Document segment |
>> begin
High-dimensional efficiency. In order to improve the efficiency of the algorithm in the high-dimensional space, the nonlinear mapping to the high-dimensional space can be replaced by the kernel function in the SVM training process [39]. Simple calculation. Compared with some traditional classification methods, SVM does not use the law of large numbers, probability measure and other more complex operation theorems, which greatly simplifies the calculation process. Avoid dimensional disasters. The determinant of SVM training results is the global support vector, which is a small proportion of the sample dataset. Specifically, the spatial dimension of the dataset does not play a decisive role in the computational complexity of the algorithm. Only the size of the support vector set affects the complexity of the algorithm, which avoids the “dimension disaster” caused by too many dimensions.
Whereas, SVM has several disadvantages.
SVM is difficult to implement for large-scale training samples. This is because the SVM algorithm uses quadratic programming to obtain the support vectors, which involves the calculation of m-exponent matrix. Thus it will consume a lot of machine memory and operation time when the matrix exponent is large [9, 43]. The general SVM algorithms have a bad performance on multi-class classification [44, 45]. But there are several specified SVM algorithms support muli-class classification with specified methods, such as LibSVM. The effect of SVM algorithm has a great relationship with the selection of kernel function, so it is often necessary to try a variety of kernel functions. Even if the Gaussian kernel function with better effect is selected, the appropriate
Spark
Spark is a general big data computing platform developed by UC Berkeley AMP Lab. And Spark is implemented by scala functional programming language, and provides APIs of Java, Python and other languages for developing applications [46, 47]. Spark is fully compatible with Hadoop’s original ecosystem, and uses HDFS as a distributed storage system. Meanwhile, Spark’s memory-based computing model overcomes the shortcomings of Hadoop MapReduce in iterative computation and interactive data analysis. Spark puts the computational intermediate data in memory instead of disk, which has high efficiency of iterative operation. Moreover, Spark supports distributed parallel computing of DAG graph, which reduces the landing of data in the iterative process and improves the processing efficiency. The architecture of Spark is shown in Fig. 2, which mainly consists of four components: Cluster Manager, Worker Node, Driver and Executor [48].
>> end
Data rows |
>> begin
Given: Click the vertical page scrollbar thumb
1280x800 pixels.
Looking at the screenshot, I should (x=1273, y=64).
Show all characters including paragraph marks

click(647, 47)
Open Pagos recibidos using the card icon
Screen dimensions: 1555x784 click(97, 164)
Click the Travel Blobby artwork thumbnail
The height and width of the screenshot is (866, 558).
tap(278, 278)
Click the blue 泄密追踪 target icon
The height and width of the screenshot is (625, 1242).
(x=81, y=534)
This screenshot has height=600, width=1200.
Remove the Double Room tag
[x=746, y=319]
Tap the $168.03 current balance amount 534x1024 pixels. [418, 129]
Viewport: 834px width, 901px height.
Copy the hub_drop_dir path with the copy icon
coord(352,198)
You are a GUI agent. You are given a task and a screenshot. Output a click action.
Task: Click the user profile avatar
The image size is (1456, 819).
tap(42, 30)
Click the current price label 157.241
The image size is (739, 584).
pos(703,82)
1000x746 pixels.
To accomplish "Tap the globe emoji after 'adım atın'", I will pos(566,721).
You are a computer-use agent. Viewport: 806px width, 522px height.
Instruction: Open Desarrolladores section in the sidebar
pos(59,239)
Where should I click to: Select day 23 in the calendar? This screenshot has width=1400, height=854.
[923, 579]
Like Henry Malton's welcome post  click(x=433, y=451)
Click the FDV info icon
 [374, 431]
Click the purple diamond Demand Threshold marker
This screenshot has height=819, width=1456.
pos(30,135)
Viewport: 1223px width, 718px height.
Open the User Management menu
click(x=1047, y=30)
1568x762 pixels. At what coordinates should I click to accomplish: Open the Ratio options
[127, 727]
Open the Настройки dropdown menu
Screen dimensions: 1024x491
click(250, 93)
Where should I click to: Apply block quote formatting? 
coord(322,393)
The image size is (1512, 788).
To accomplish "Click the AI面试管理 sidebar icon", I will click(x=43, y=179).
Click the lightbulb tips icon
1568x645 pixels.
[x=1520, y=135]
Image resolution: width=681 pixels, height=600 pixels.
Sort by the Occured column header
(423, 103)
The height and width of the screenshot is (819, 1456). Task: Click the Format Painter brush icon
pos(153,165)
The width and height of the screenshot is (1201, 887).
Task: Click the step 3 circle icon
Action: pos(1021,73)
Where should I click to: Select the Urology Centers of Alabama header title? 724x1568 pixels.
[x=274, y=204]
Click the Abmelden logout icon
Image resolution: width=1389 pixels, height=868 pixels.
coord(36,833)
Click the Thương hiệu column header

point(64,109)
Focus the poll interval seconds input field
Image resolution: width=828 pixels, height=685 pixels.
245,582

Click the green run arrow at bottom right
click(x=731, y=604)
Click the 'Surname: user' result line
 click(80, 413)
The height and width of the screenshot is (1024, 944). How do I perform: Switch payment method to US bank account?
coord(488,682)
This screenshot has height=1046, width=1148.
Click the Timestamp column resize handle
>> end
Work instructions |
1. In the passage on SVM and Spark, copy the part starting with "High-dimensional efficiency. In" and going on through "too many dimensions.".
2. Answer these questions from the passage on SVM and Spark:
(a) Which lab developed Spark?
(b) What method does the SVM algorithm use to obtain the support vectors?
(c) What four components make up the architecture of Spark?

Results for the exercise |
1.
High-dimensional efficiency. In order to improve the efficiency of the algorithm in the high-dimensional space, the nonlinear mapping to the high-dimensional space can be replaced by the kernel function in the SVM training process [39]. Simple calculation. Compared with some traditional classification methods, SVM does not use the law of large numbers, probability measure and other more complex operation theorems, which greatly simplifies the calculation process. Avoid dimensional disasters. The determinant of SVM training results is the global support vector, which is a small proportion of the sample dataset. Specifically, the spatial dimension of the dataset does not play a decisive role in the computational complexity of the algorithm. Only the size of the support vector set affects the complexity of the algorithm, which avoids the “dimension disaster” caused by too many dimensions.

2.
(a) UC Berkeley AMP Lab
(b) Quadratic programming
(c) Cluster Manager, Worker Node, Driver and Executor